Crystals of pyrite are easy to collect or purchase. It is interesting to start a collection illustrating the various crystal forms. Large clean lusterous cubes are available from Spain, pyritohedrons from Washington State, a variety of forms from Peru, and Pyrite “suns” from Sparta, Illinois.
Pyrite forms in almost all types of environments including sedimentary, igneous, and metamorphic, as well as hydrothermal veins.
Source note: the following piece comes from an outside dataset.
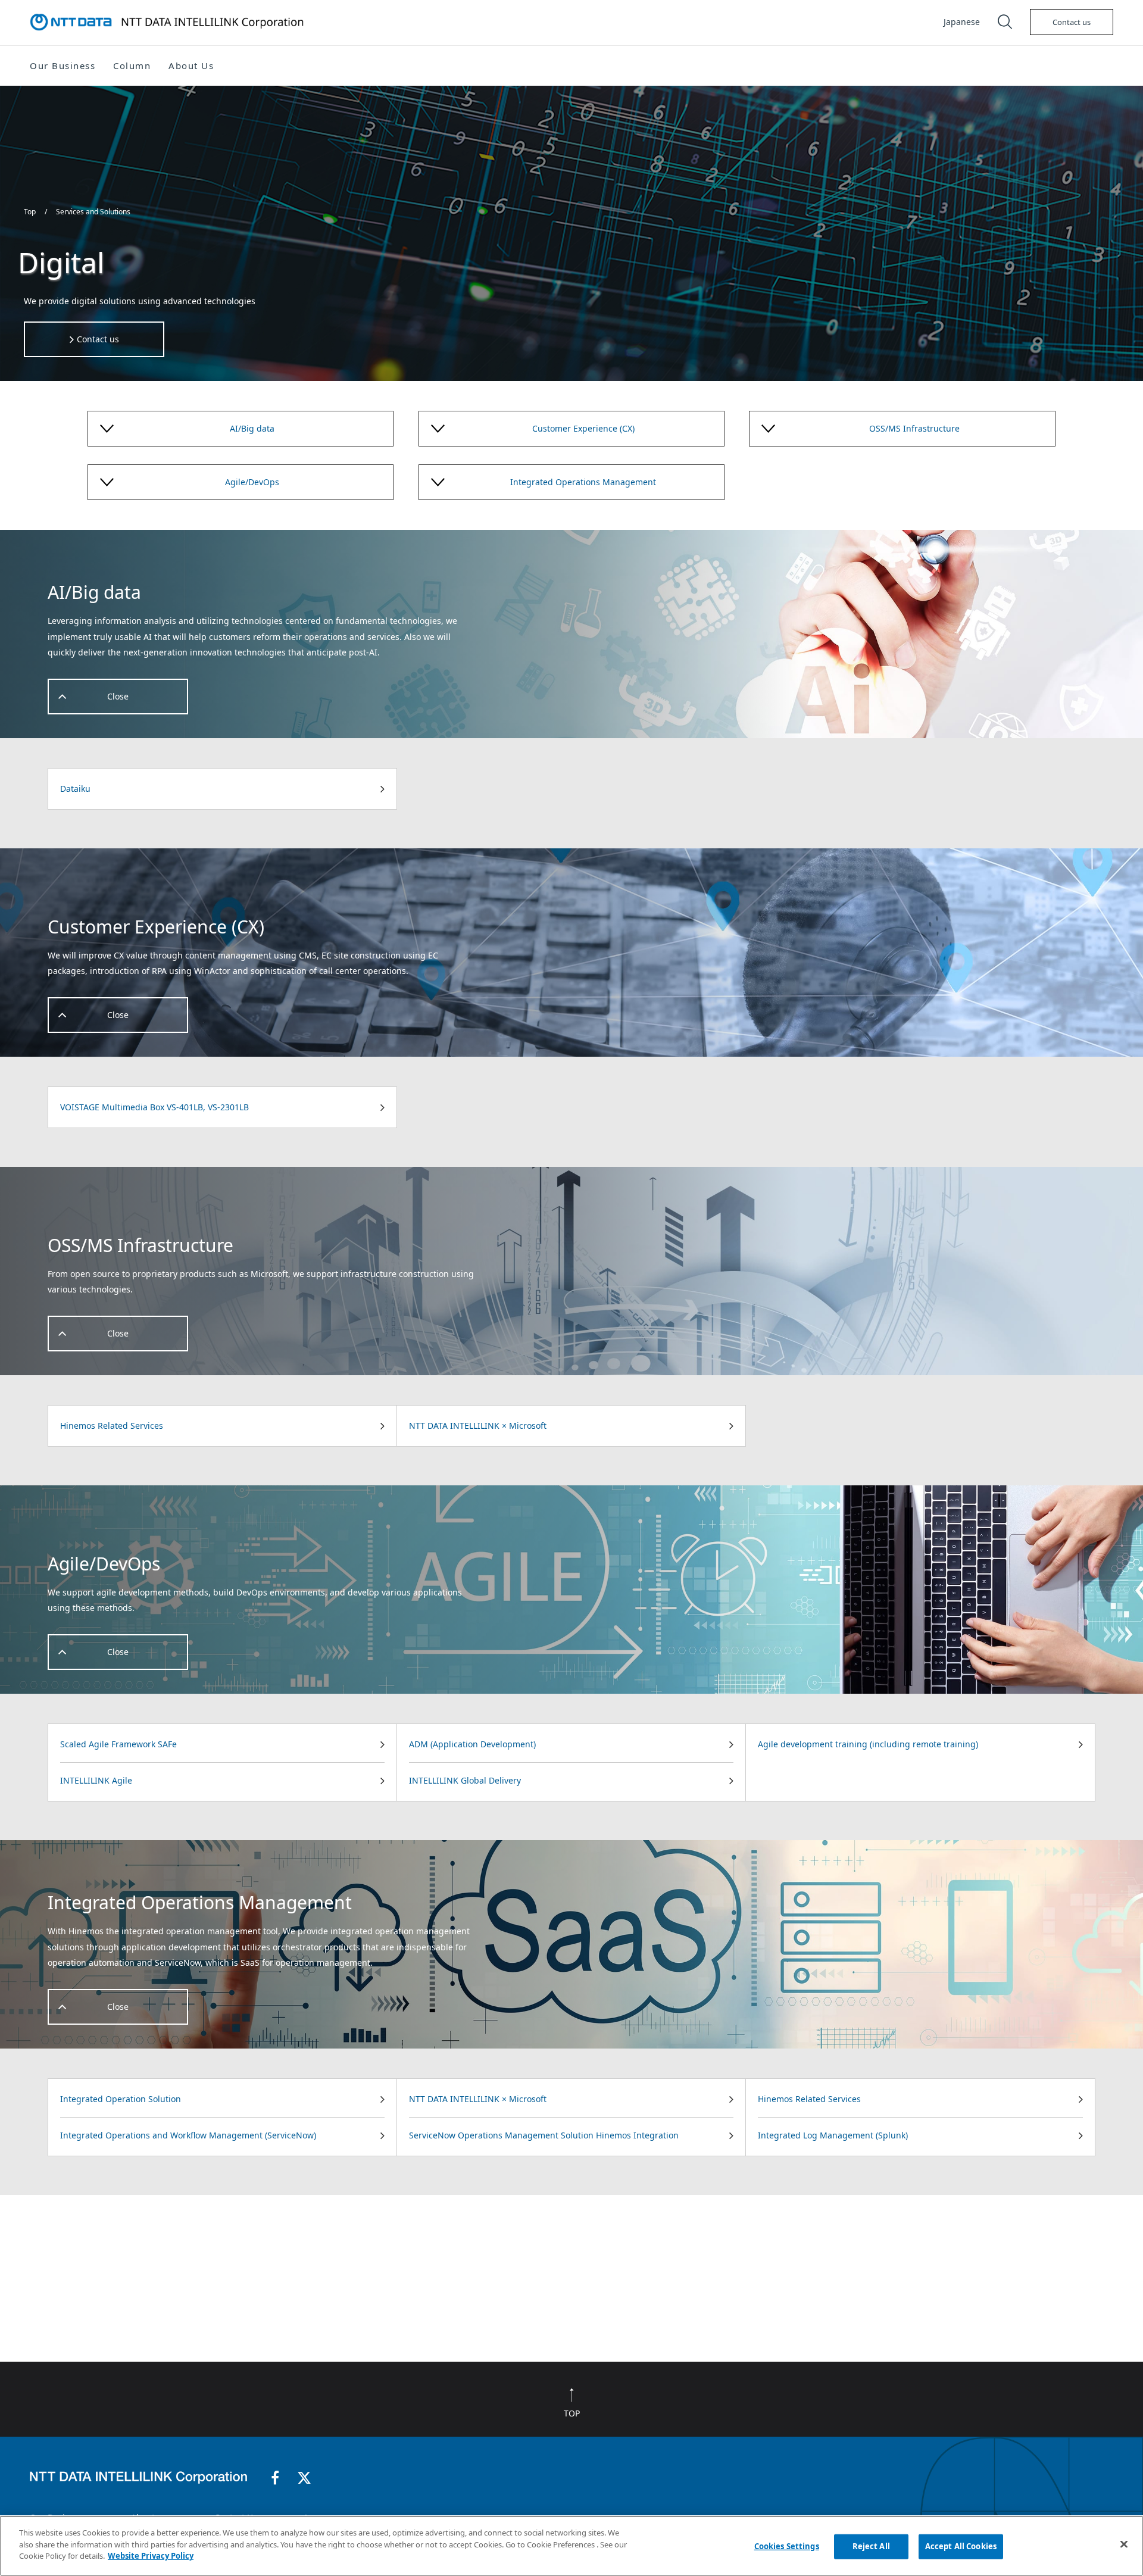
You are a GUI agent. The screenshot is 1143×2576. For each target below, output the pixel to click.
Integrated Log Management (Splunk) (833, 2135)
The uses of pyrite are declining. The main uses today include:
Fool’s Gold and Black Gold
Richard P. Wells, reprinted with permission of the National Driller’s Buyers Guide, July 1995
Iron pyrite, the fool’s gold of antiquity, turns out to be a useful indicator for those of us seeking the black gold of modern times, crude oil. Pyrite is a common accessory mineral in sedimentary rocks, particularly in limestone, sandstone and carbonaceous siltstones or shales. Some times we wonder who and why it got there; and what does it mean for petroleum exploration.
Originally the iron came from the weathering of older igneous or metamorphic rocks. Iron is a common minor constituent of all continental igneous rocks; and occurs in minerals such as ilmenite, magnetite and pyrite, and ferro-magnesian silicates like olivine, pyroxene, amphibole, and biotite mica. Deep weather over long periods of geologic time releases the iron and soluble iron salts form. The dissolved iron then travels in solution to the sea, where ferrous iron is oxidised and deposited.
Much of the pyrite contained in sediments and sedimentary rocks is authigenic, formed in the depositional environment, or early diagenetic, formed during the transformation of the sediment into rock (lithification). The formation of pyrite requires the presence of organic matter in the sediment, sulphate in solution in the pore water, and locally anerobic (reducing) chemical environment.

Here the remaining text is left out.